Foreshadowing is central to the narrative structure of The Catcher in the Rye. The novel opens with Holden living with his brother D.B. in Los Angeles after having been placed in an unspecified medical facility. He then goes on to recount the events leading up to his hospitalization. As Holden puts it to the reader: “I’ll just tell you about this madman stuff that happened to me around last Christmas just before I got pretty run-down and had to come out here and take it easy.” His uses of the word “madman” and the euphemism “run-down” suggest the nature of his breakdown without explaining it in full, but Holden’s narrative allows the reader to speculate about possible reasons for his hospitalization.

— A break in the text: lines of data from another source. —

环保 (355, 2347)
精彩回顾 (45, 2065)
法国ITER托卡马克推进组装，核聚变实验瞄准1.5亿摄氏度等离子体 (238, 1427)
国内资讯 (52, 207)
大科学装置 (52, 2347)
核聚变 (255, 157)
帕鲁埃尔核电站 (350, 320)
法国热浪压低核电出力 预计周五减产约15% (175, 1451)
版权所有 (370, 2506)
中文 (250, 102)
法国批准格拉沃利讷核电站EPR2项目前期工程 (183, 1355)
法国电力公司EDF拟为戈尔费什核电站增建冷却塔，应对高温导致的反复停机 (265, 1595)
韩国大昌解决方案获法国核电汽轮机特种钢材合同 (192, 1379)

The Origin of Holden’s Breakdown

Throughout the novel, Holden frequently states that he feels depressed, and often entertains morbid thoughts. For example, after Maurice punches him in the gut, Holden thinks, “What I really felt like, though, is committing suicide. I felt like jumping out the window.” Holden’s suicidal thoughts in this scene are echoed later in the novel, when he recalls James Castle, a classmate at a previous prep school who jumped out a window. Holden’s fate seems linked to that of Castle, who happened to be wearing a turtleneck he borrowed from Holden when he died. The reader also deduces that Holden has a history of violent outbursts. For instance, Holden explains that his parents planned to have him “psychoanalyzed” after he “broke all the windows in the garage” following his brother Allie’s death. The reader also witnesses Holden’s violence directly when he attacks Stradlater, trying to hit him “right smack in the toothbrush, so it would split his goddam throat open.”

Holden’s Return Home

When Holden decides to leave Pencey Prep a few days early, he says he “sort of needed a little vacation” before returning to his family’s house, but automatically tells the cab driver to take him to his parents’ house, foreshadowing his eventual return home. During his time in New York Holden attempts to live like a sophisticated, independent adult. He rents a hotel room, goes to fancy nightclubs, and moves around the city on his own. But Holden is in many ways still a child, and his attempts to return to his parents’ house indicate that he is not ready to be independent. When he leaves his house after talking with Phoebe, he wishes his parents would wake up and find him: “I figured if they caught me, they caught me. I almost wished they did, in a way.” Then, when Phoebe makes him promise to go home instead of running away, he tells us “I really did go home afterward.” Throughout the novel, Holden has been attempting to resist the draw of his childhood home, and in the end, he gives in.